Every day, indigenous languages in Latin America are slipping away.
Conducting field research in southern Bolivia, linguist Susan Kalt hikes roughly two hours to reach the communities where she studies Quechua.
The people are still subsistence farmers, who grow potatoes, grains and herd livestock. Yet, even in these isolated Andean communities, outside forces threaten the indigenous language.
Both here and in Peru, where Kalt also researches, the governments have committed to teaching native languages, yet they often lack resources to introduce the curriculums, she says.
“So what really happens is kids get to school and they’re told: your language doesn’t exist,” says Kalt.
Every day, indigenous languages in Latin America are slipping away: blame Spanish-only schooling, or general prejudice against local tongues or transactions that usually require Spanish. Every community faces its own circumstances.
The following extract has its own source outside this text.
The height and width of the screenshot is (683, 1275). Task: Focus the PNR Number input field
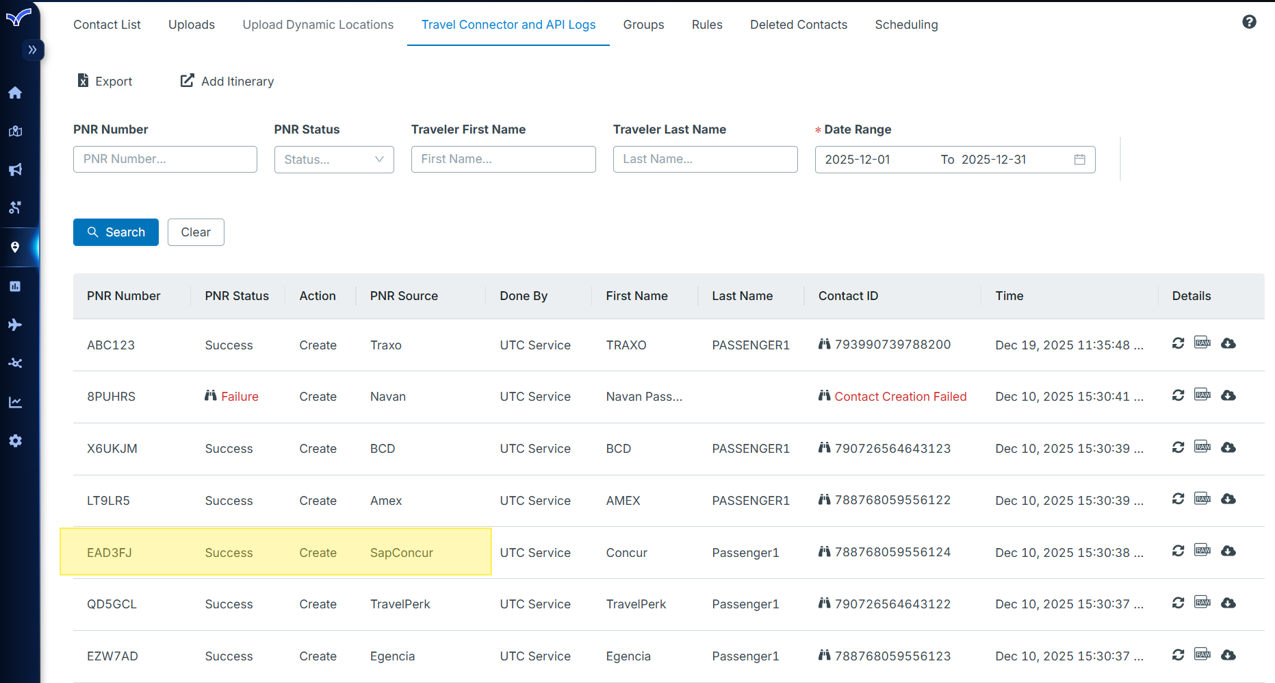pyautogui.click(x=165, y=160)
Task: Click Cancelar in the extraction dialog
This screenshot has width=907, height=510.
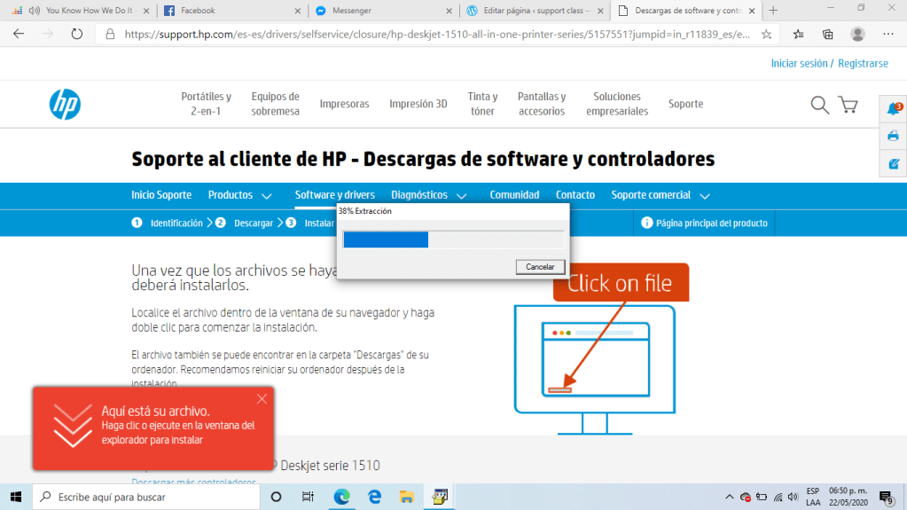Action: [x=540, y=266]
Working against the tides, the Documenting Endangered Languages (DEL) program awarded over $3.9 million in varying grants and fellowships earlier this month to researchers, like Kalt, seeking to study threatened indigenous tongues. The Washington D.C.-based National Endowment for the Humanities (NEH) and the Virginia-based National Science Foundation (NSF) run the grant program, which was established in 2005.
The funds support projects all over the world, including many in Latin America, where Spanish is clearly altering or replacing local native tongues. According to UNESCO, if nothing to done, about half of the 6,000 languages spoken today will disappear by the end of the century.
Working Against the Tide
In Latin America, once Spanish has a local foothold parents often avoid speaking the indigenous tongue to their children. They might think, what’s the point? It’s not going to help them in school or if they need to leave the community for work. Very quickly, towns can drift from 100 percent indigenous language fluency to 50 percent fluency. Eventually, fluency can dwindle down to 50 or 20 speakers – and then, as those people pass away, the language dies.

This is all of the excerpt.